Founding-era arguments in support of ratifying the Constitution demonstrate that our government does not entrust the decision to go to war to just one person.
At the Constitutional Convention, Charles Pinckney argued that uniting the war powers under a single executive would grant to the president monarchical powers.
James Wilson assured Americans at the Pennsylvania ratifying convention that the proposed Constitution would not allow one man, or even one body of men, to initiate hostilities.
In Federalist 69, Alexander Hamilton stated the Constitution gave the presidency fewer war powers than those of the British monarch and the American president would be restricted to conducting the operations of the armies and navies. The founding generation was largely united in the opinion that the American president would not be endowed with the monarchical power to initiate war unilaterally.





1 Comments in Response to Has my party become 'eunuchs in the thrall' of the president?

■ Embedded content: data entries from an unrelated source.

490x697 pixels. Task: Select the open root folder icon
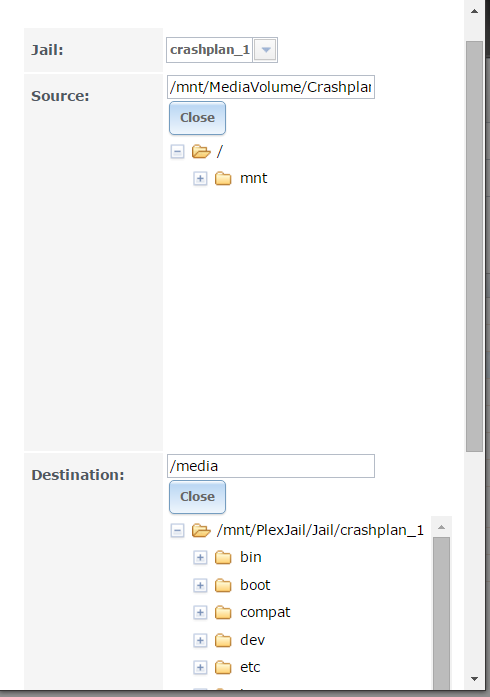tap(201, 152)
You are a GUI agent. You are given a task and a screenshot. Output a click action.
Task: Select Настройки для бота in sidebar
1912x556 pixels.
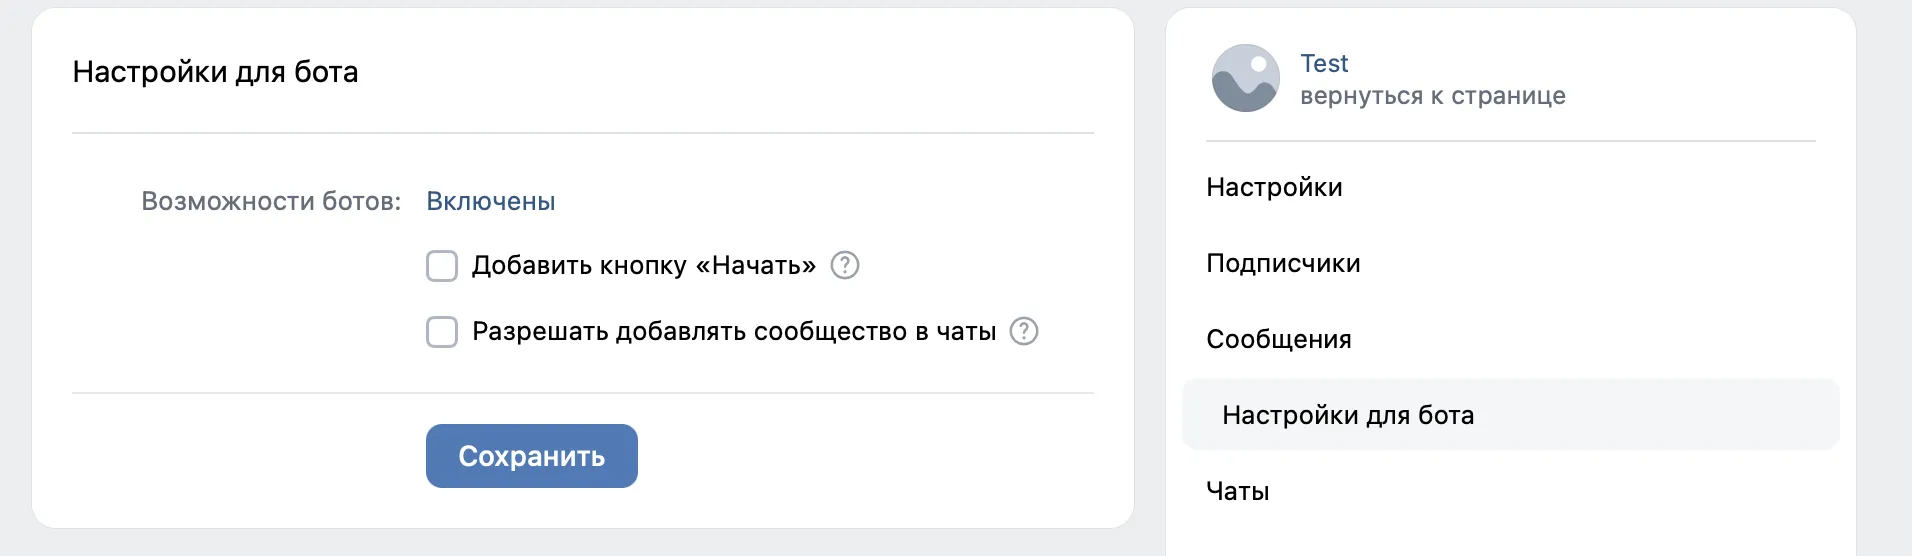[x=1347, y=415]
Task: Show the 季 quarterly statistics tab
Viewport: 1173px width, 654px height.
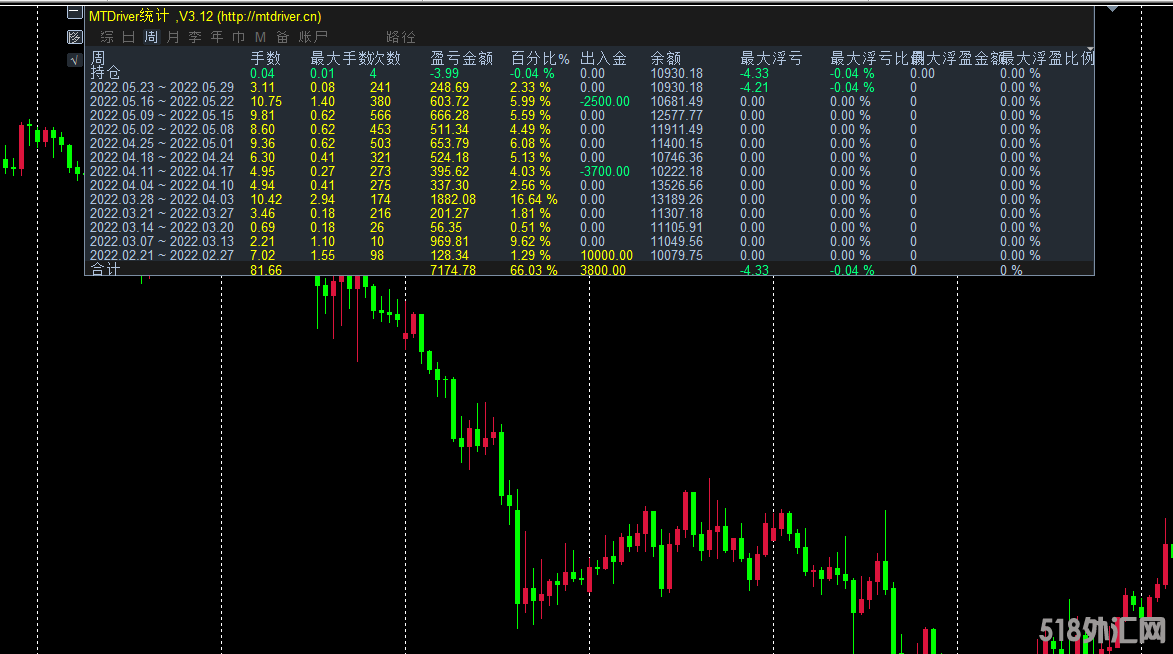Action: [194, 37]
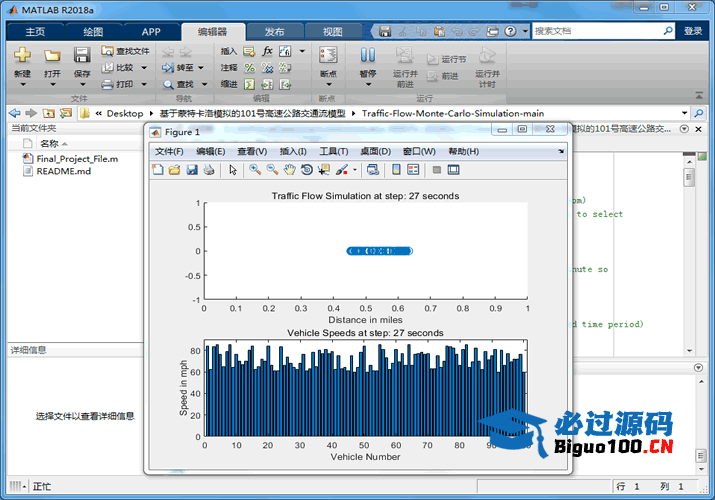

Yet, Congress has the right and duty to make all laws. They have made laws that allow the President to act in ways that are not directly in the Constitution. And they have not made laws that are sufficiently strong to stop the President in his international war-making policies. So, the President is acting legally, even if it is not directly according to the Constitution, or what the Founding Fathers might have wanted. If there was anything illegal and unconstitutional about this, the Federal Reserve Bank is far more unconstitutional than the President making international wars. Shut down the illegal Fed, and much of the President's international war-making capability will go away.